We thank Drs. Ong, Lim, and Ong1  for their interest in our publication2  and appreciate the opportunity to discuss burnout, an issue that is relevant well beyond anesthesiology residents. Questions are raised about the poor characterization of burnout, inaccuracy of burnout assessment tools, and the lack of diagnostic criteria to identify burnout. We agree that burnout is a complex issue and that estimates of its prevalence should be interpreted in appropriate consideration of the context.

As stated by Ong et al.,1  burnout is classified as an “occupational phenomenon” by the World Health Organization (Geneva, Switzerland). The manifestation of burnout, as a psychologic syndrome, may depend on personal characteristics, working environment, and even social, political, and economic factors.3  Both theoretical models and empirical evidence have guided the characterization of burnout, and qualitative work from social, clinical, and industrial-organizational psychologists has identified different dimensions of burnout, including exhaustion, cynicism, and inefficacy.3,4  These dimensions are reasonably captured by how the International Classification of Diseases, 11th edition, characterizes burnout.

Ong et al.1  correctly indicate that there are various proposed scales of burnout based on different conceptualizations. For example, the Maslach Burnout Inventory– Human Services Survey assesses emotional exhaustion, personal accomplishment, and depersonalization, and the Maslach Burnout Inventory–General Survey assesses exhaustion, cynicism, and professional efficacy.5  Other measures focus on exhaustion alone, including subtypes.

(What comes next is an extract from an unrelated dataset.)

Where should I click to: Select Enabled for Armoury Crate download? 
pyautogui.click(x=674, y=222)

The Shirom-Melamed Burnout Measure, for example, distinguishes among physical fatigue, emotional exhaustion, and cognitive weariness.6  The existence of multiple proposed scales and the availability of thousands of peer-reviewed articles related to burnout speak to the importance—and difficulty—of burnout assessment.

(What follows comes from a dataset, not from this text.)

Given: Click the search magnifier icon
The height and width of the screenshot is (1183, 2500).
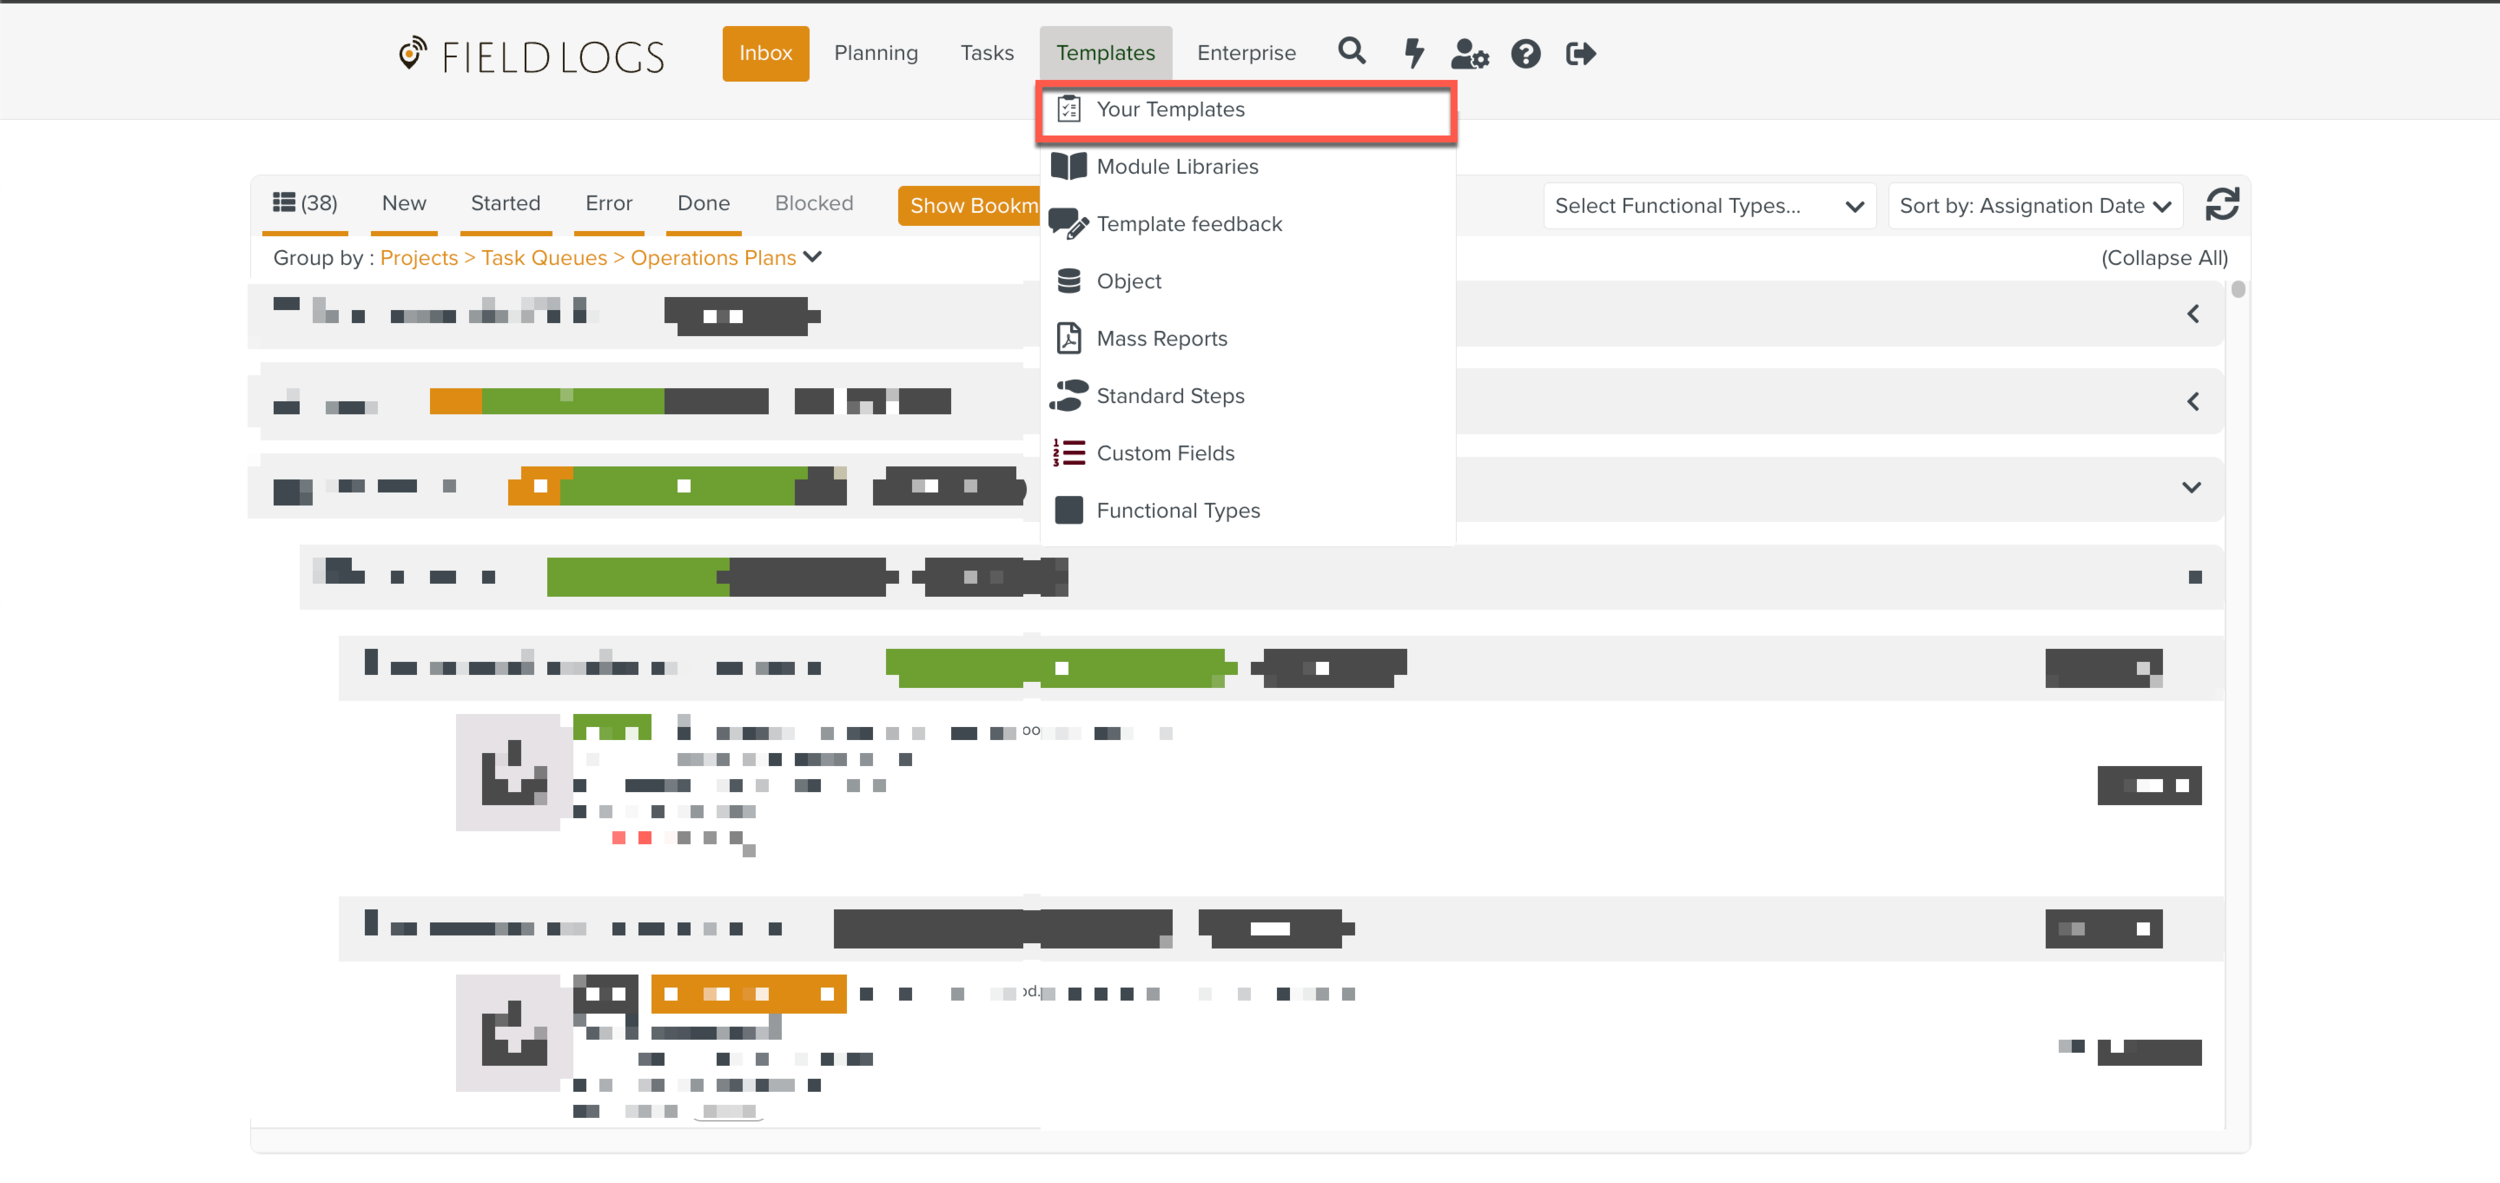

We recognize that richness of information is lost when continuous scores of burnout dimensions must be translated into a dichotomous classification of burnout, and the sensitivity and specificity levels associated with cutoff criteria may not always be provided to inform the reader. Studies of psychologic and somatic symptoms of burnout and associated biomarkers might be helpful in searching for the optimal cutoff criteria.7  We concur with the recommendation to assess the degree of burnout on a continuous scale,5  and join the call for establishing consistent cutoff criteria when a classification is deemed necessary, especially for the same measurement tool.

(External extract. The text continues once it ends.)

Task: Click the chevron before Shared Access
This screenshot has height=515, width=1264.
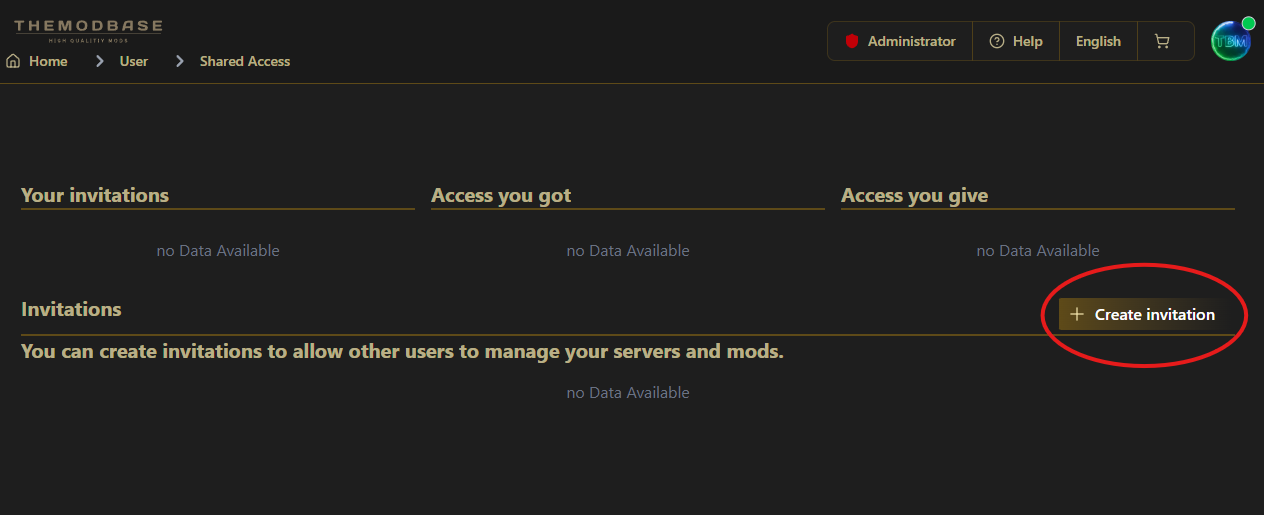Action: coord(180,61)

Ong et al.1  provide examples of discrepancies in the estimates of burnout prevalence, specifically with the use of the abbreviated Maslach Burnout Inventory. They note that de Oliveira et al.8  estimated 41% of anesthesiology residents to be at high risk for burnout in 2013, and our study reported an estimate of 51% among anesthesiology residents and first-year residency graduates from 2013 to 2016.2  We suspect that different compositions of subgroups and the timing of the studies contributed to the difference in the estimates, although both demonstrate alarmingly high rates. Lim et al.9  reported strikingly different estimates of burnout prevalence among the same group of anesthesiology residents in Singapore when different cutoff criteria were applied—22.4% based on Maslach Burnout Inventory–Human Services Survey and 62.1% based on its abbreviated version. Had the same Maslach-recommended criteria been applied, however, the prevalence of burnout in Lim et al.’s study would be estimated at 20.7% based on the abbreviated Maslach Burnout Inventory, which would be close to the 22.4% identified based on the full scale.9  In addition, the correlation coefficients for the three subscales ranged from 0.92 to 0.96 between the two versions. We argue that Lim et al.’s study actually provides some assurance that the abbreviated version offers a reasonable alternative for brevity. Regarding the prevalence of 51% of burnout among U.S. anesthesiology residents2 versus 22% among Singapore anesthesiology residents,9  the limited generalizability of conclusions in the latter study due to small sample size (N = 58) and imbalance of males (N = 17) and females (N = 41) must be recognized. We also suggest that there are a multitude of sociocultural factors that might impact burnout beyond language and training system.

In summary, we concur with Ong et al. that burnout could be better defined, more precisely characterized and measured, and compared with more consistency. Nonetheless, we also want to acknowledge that progress in burnout characterization and assessment has been made since it was first described in the 1970s, and we welcome a continuation of the discussion about its relevance to anesthesiologists.

Drs. Sun and Zhou are staff members of the American Board of Anesthesiology (ABA); Drs. Culley, Keegan, Macario, and Warner are ABA Directors and receive a stipend for their participation in ABA activities.